Türkiye'nin en iyi haber sitesi
İLKER GEZİCİ

Yapay zeka ile savaşı kim kazanacak?

Artık günümüzde yapay zeka diye bir gerçek var ve bunu görmezden gelmek ve reddetmek imkansız. Yakın bir gelecekte yapay zekanın dünyanın kontrolünü ele geçirme fikri, sinemacıların ağzını sulandıran bir konu. Özellikle dünya sinemasına yön veren ve gelecekle ilgili öngörülerinde başarılı olan Hollywood, gidişatın vahametini gözler önüne seren bir yapıt ortaya koydu. Yapay zeka teknolojisi bir gün kontrolü ele alır ve robotlar insanlara savaş açarsa sorusuna yanıt bu kez Yaratıcı adlı filmle aranıyor. Ancak film sadece bu soruya yanıt aranmakla kalmıyor, robotlarla iyi geçinmemizi öğütleyen bir nevi uyarı mahiyeti de taşıyor. Filmin gösteriminin, tam da Holywood'ta senarist grevinin bittiği güne denk gelmesi oldukça manidar oldu. Malum, Hollywood'taki 11 bin 500 senaristin yanı sıra yaklaşık 65 bin oyuncunun da desteklediği grevde senaristler yapay zekanın işlerini ellerinden alabileceği endişesiyle güvence istemişler ve 5 aydır kalem bırakmışlardı. Senaristlerin bu haklı isteği şimdilik kabul gördü ve grev sona erdi. Ancak, yapay zeka konusu ne boyuta geldi gerisini siz düşünün...

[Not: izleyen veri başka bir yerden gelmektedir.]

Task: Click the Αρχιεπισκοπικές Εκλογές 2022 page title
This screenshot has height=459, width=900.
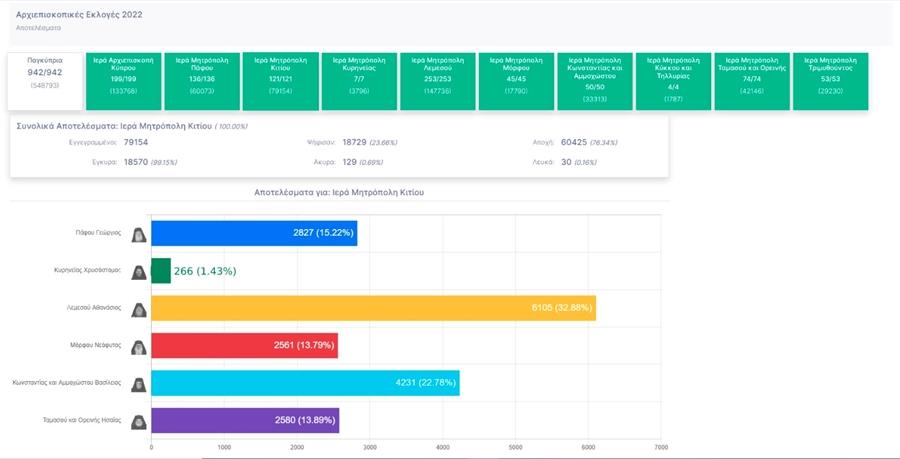Action: (x=79, y=16)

YAPAY ZEKA YASAKLANIYOR...
Filme dönecek olursak, Godzilla ve Rogue One: Bir Star Wars Hikayesi gibi filmlerin yönetmeni Gareth Edwards imzalı, başrollerini John David Washington ve Gemma Chan'in üstlendiği Yaratıcı, yapay zekayla insanlar arasındaki savaşa odaklanıyor. Yıl 2070. Nükleer bir patlamanın Los Angeles'ın yarısını yok etmesi yüzünden yapay zeka batıda yasa dışı ilan edilir. Ancak Asya'da yapay zeka serbesttir ve insanlar düz kafalı insansı robotlarla, boyunlarının arkasında delikler olan simulantlarla birlikte mutlu bir yaşam sürerler. ABD ordusu, her zamanki gibi dünyayı kurtarmak için yapay zekayı ve türevlerini tamamen ortadan kaldırmak ister ve askerlerini Nirmata adı verilen yapay zeka mimarının Yeni Asya'daki gizli laboratuvarına yönlendirir. İnsan ırkı ve yapay zeka güçleri arasındaki kıran kırana geçen bir savaşın ortasında yer alan eski özel kuvvetler ajanı Joshua (John David Washington) savaşı ve insanlığı sona erdirme gücüne sahip, gizemli bir silah geliştiren yapay zeka mimarı Yaratıcı'nın peşine düşüp onu öldürmesi için görevlendirilir. Ancak yok etmesi talimatını aldığı, dünyanın sonunu getiren silahın, küçük bir çocuk kılığına girmiş bir yapay zeka olduğunu keşfettiğinde işinin kolay olmadığını anlar...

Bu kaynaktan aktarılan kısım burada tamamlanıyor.